WHAT IS EXPECTED:
Make an exact copy of all the data.

+++ THE INPUT

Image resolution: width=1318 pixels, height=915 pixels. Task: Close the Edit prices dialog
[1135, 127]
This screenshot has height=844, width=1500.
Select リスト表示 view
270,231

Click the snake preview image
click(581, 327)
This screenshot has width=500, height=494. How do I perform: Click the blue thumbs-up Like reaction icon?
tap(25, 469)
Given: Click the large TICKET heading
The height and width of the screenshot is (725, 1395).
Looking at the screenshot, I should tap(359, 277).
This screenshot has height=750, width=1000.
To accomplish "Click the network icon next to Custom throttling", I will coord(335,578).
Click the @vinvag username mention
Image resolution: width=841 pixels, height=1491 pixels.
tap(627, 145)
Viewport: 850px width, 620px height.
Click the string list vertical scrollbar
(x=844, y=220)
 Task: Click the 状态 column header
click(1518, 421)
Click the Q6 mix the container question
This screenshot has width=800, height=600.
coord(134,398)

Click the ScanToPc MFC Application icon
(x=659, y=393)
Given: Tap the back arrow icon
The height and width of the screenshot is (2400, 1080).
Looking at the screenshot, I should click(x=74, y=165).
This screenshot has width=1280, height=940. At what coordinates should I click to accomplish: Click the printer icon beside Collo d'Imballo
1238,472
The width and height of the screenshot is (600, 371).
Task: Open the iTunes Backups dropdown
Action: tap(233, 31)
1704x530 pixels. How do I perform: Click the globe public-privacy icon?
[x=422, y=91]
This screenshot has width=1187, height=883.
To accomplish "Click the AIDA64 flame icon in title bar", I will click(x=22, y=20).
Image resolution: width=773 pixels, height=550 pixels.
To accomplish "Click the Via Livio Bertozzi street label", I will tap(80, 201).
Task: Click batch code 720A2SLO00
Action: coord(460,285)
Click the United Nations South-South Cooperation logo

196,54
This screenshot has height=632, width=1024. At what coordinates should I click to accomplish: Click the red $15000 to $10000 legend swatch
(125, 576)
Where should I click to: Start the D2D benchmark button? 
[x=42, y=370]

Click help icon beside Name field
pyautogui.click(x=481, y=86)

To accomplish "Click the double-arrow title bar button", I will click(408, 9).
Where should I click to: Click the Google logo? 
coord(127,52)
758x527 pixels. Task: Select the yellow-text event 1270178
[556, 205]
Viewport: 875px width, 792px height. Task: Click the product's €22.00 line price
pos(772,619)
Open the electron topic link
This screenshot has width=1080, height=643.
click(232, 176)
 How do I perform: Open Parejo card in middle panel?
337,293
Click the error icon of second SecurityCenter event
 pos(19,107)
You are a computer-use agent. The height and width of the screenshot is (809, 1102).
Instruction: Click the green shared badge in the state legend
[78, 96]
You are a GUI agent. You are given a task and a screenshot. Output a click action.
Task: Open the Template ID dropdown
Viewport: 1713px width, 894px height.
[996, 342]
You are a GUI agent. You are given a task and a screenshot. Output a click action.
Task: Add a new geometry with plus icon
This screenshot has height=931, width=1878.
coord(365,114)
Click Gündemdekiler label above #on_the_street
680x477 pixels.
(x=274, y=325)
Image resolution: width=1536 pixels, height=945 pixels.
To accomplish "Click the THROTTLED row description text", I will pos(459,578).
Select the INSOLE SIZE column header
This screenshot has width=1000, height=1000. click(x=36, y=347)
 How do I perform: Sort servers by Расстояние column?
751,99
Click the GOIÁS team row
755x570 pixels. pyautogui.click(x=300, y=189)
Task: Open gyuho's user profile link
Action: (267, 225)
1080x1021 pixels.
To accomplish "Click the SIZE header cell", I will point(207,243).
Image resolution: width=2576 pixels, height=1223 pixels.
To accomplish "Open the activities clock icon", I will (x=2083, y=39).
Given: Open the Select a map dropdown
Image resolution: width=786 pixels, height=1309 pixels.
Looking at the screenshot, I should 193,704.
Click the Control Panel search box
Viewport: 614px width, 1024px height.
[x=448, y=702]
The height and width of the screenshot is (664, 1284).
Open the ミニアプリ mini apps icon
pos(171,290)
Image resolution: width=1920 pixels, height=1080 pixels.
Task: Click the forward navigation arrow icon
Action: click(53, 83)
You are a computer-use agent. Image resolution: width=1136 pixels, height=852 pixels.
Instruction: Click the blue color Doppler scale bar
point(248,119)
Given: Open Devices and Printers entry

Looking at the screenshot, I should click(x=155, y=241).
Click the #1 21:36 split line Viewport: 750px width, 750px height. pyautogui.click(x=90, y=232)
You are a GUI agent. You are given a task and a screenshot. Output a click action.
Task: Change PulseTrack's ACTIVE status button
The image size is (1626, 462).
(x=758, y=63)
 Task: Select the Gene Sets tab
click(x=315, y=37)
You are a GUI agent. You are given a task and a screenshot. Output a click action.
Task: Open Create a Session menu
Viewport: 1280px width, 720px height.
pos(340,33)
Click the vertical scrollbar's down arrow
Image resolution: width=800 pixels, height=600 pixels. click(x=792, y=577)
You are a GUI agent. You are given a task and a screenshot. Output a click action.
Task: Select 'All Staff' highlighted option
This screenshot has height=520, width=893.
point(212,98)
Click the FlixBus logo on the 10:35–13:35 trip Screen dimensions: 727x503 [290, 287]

++++++

ANSWER BOX:
Image resolution: width=1318 pixels, height=915 pixels. Task: Close the Edit prices dialog
[1135, 127]
This screenshot has height=844, width=1500.
Select リスト表示 view
270,231

Click the snake preview image
click(581, 327)
This screenshot has width=500, height=494. How do I perform: Click the blue thumbs-up Like reaction icon?
tap(25, 469)
Given: Click the large TICKET heading
The height and width of the screenshot is (725, 1395).
Looking at the screenshot, I should tap(359, 277).
This screenshot has height=750, width=1000.
To accomplish "Click the network icon next to Custom throttling", I will coord(335,578).
Click the @vinvag username mention
Image resolution: width=841 pixels, height=1491 pixels.
tap(627, 145)
Viewport: 850px width, 620px height.
Click the string list vertical scrollbar
(x=844, y=220)
 Task: Click the 状态 column header
click(1518, 421)
Click the Q6 mix the container question
This screenshot has width=800, height=600.
coord(134,398)

Click the ScanToPc MFC Application icon
(x=659, y=393)
Given: Tap the back arrow icon
The height and width of the screenshot is (2400, 1080).
Looking at the screenshot, I should click(x=74, y=165).
This screenshot has width=1280, height=940. At what coordinates should I click to accomplish: Click the printer icon beside Collo d'Imballo
1238,472
The width and height of the screenshot is (600, 371).
Task: Open the iTunes Backups dropdown
Action: tap(233, 31)
1704x530 pixels. How do I perform: Click the globe public-privacy icon?
[x=422, y=91]
This screenshot has width=1187, height=883.
To accomplish "Click the AIDA64 flame icon in title bar", I will click(x=22, y=20).
Image resolution: width=773 pixels, height=550 pixels.
To accomplish "Click the Via Livio Bertozzi street label", I will tap(80, 201).
Task: Click batch code 720A2SLO00
Action: coord(460,285)
Click the United Nations South-South Cooperation logo

196,54
This screenshot has height=632, width=1024. At what coordinates should I click to accomplish: Click the red $15000 to $10000 legend swatch
(125, 576)
Where should I click to: Start the D2D benchmark button? 
[x=42, y=370]

Click help icon beside Name field
pyautogui.click(x=481, y=86)

To accomplish "Click the double-arrow title bar button", I will click(408, 9).
Where should I click to: Click the Google logo? 
coord(127,52)
758x527 pixels. Task: Select the yellow-text event 1270178
[556, 205]
Viewport: 875px width, 792px height. Task: Click the product's €22.00 line price
pos(772,619)
Open the electron topic link
This screenshot has width=1080, height=643.
click(232, 176)
 How do I perform: Open Parejo card in middle panel?
337,293
Click the error icon of second SecurityCenter event
 pos(19,107)
You are a computer-use agent. The height and width of the screenshot is (809, 1102).
Instruction: Click the green shared badge in the state legend
[78, 96]
You are a GUI agent. You are given a task and a screenshot. Output a click action.
Task: Open the Template ID dropdown
Viewport: 1713px width, 894px height.
[996, 342]
You are a GUI agent. You are given a task and a screenshot. Output a click action.
Task: Add a new geometry with plus icon
This screenshot has height=931, width=1878.
coord(365,114)
Click Gündemdekiler label above #on_the_street
680x477 pixels.
(x=274, y=325)
Image resolution: width=1536 pixels, height=945 pixels.
To accomplish "Click the THROTTLED row description text", I will pos(459,578).
Select the INSOLE SIZE column header
This screenshot has width=1000, height=1000. click(x=36, y=347)
 How do I perform: Sort servers by Расстояние column?
751,99
Click the GOIÁS team row
755x570 pixels. pyautogui.click(x=300, y=189)
Task: Open gyuho's user profile link
Action: (267, 225)
1080x1021 pixels.
To accomplish "Click the SIZE header cell", I will point(207,243).
Image resolution: width=2576 pixels, height=1223 pixels.
To accomplish "Open the activities clock icon", I will (x=2083, y=39).
Given: Open the Select a map dropdown
Image resolution: width=786 pixels, height=1309 pixels.
Looking at the screenshot, I should 193,704.
Click the Control Panel search box
Viewport: 614px width, 1024px height.
[x=448, y=702]
The height and width of the screenshot is (664, 1284).
Open the ミニアプリ mini apps icon
pos(171,290)
Image resolution: width=1920 pixels, height=1080 pixels.
Task: Click the forward navigation arrow icon
Action: click(53, 83)
You are a computer-use agent. Image resolution: width=1136 pixels, height=852 pixels.
Instruction: Click the blue color Doppler scale bar
point(248,119)
Given: Open Devices and Printers entry

Looking at the screenshot, I should click(x=155, y=241).
Click the #1 21:36 split line Viewport: 750px width, 750px height. pyautogui.click(x=90, y=232)
You are a GUI agent. You are given a task and a screenshot. Output a click action.
Task: Change PulseTrack's ACTIVE status button
The image size is (1626, 462).
(x=758, y=63)
 Task: Select the Gene Sets tab
click(x=315, y=37)
You are a GUI agent. You are given a task and a screenshot. Output a click action.
Task: Open Create a Session menu
Viewport: 1280px width, 720px height.
pos(340,33)
Click the vertical scrollbar's down arrow
Image resolution: width=800 pixels, height=600 pixels. click(x=792, y=577)
You are a GUI agent. You are given a task and a screenshot. Output a click action.
Task: Select 'All Staff' highlighted option
This screenshot has height=520, width=893.
point(212,98)
Click the FlixBus logo on the 10:35–13:35 trip Screen dimensions: 727x503 [290, 287]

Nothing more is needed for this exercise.